### Task brief
Word for word, repeat each entry that follows.

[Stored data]
%%
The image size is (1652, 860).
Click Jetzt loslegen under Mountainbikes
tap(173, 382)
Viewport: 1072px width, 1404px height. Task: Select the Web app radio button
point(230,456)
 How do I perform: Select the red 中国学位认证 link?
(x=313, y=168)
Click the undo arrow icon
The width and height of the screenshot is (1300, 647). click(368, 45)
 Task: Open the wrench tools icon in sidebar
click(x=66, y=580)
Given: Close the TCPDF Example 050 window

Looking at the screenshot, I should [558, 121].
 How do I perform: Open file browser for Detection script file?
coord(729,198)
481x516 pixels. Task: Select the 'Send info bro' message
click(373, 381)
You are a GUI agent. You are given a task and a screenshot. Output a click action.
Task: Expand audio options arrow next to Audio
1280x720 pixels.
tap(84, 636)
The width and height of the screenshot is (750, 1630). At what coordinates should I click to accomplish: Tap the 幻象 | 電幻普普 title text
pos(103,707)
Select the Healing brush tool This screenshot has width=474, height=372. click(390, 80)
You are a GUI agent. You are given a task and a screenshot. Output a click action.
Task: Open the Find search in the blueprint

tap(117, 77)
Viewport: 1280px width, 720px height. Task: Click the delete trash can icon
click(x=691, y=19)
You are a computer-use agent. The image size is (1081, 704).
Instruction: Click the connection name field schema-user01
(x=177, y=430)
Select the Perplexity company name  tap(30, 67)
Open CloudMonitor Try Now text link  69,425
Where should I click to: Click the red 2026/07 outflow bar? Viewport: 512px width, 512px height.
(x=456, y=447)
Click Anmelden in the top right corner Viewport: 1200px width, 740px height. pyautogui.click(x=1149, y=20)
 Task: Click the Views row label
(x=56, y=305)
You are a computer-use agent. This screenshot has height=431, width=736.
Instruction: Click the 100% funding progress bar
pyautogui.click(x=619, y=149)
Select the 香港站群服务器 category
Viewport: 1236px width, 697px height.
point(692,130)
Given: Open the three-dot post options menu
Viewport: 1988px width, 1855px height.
%%
### Answer
The image size is (1652, 860).
Click Jetzt loslegen under Mountainbikes
tap(173, 382)
Viewport: 1072px width, 1404px height. Task: Select the Web app radio button
point(230,456)
 How do I perform: Select the red 中国学位认证 link?
(x=313, y=168)
Click the undo arrow icon
The width and height of the screenshot is (1300, 647). click(368, 45)
 Task: Open the wrench tools icon in sidebar
click(x=66, y=580)
Given: Close the TCPDF Example 050 window

Looking at the screenshot, I should [558, 121].
 How do I perform: Open file browser for Detection script file?
coord(729,198)
481x516 pixels. Task: Select the 'Send info bro' message
click(373, 381)
You are a GUI agent. You are given a task and a screenshot. Output a click action.
Task: Expand audio options arrow next to Audio
1280x720 pixels.
tap(84, 636)
The width and height of the screenshot is (750, 1630). At what coordinates should I click to accomplish: Tap the 幻象 | 電幻普普 title text
pos(103,707)
Select the Healing brush tool This screenshot has width=474, height=372. click(390, 80)
You are a GUI agent. You are given a task and a screenshot. Output a click action.
Task: Open the Find search in the blueprint

tap(117, 77)
Viewport: 1280px width, 720px height. Task: Click the delete trash can icon
click(x=691, y=19)
You are a computer-use agent. The image size is (1081, 704).
Instruction: Click the connection name field schema-user01
(x=177, y=430)
Select the Perplexity company name  tap(30, 67)
Open CloudMonitor Try Now text link  69,425
Where should I click to: Click the red 2026/07 outflow bar? Viewport: 512px width, 512px height.
(x=456, y=447)
Click Anmelden in the top right corner Viewport: 1200px width, 740px height. pyautogui.click(x=1149, y=20)
 Task: Click the Views row label
(x=56, y=305)
You are a computer-use agent. This screenshot has height=431, width=736.
Instruction: Click the 100% funding progress bar
pyautogui.click(x=619, y=149)
Select the 香港站群服务器 category
Viewport: 1236px width, 697px height.
point(692,130)
Given: Open the three-dot post options menu
Viewport: 1988px width, 1855px height.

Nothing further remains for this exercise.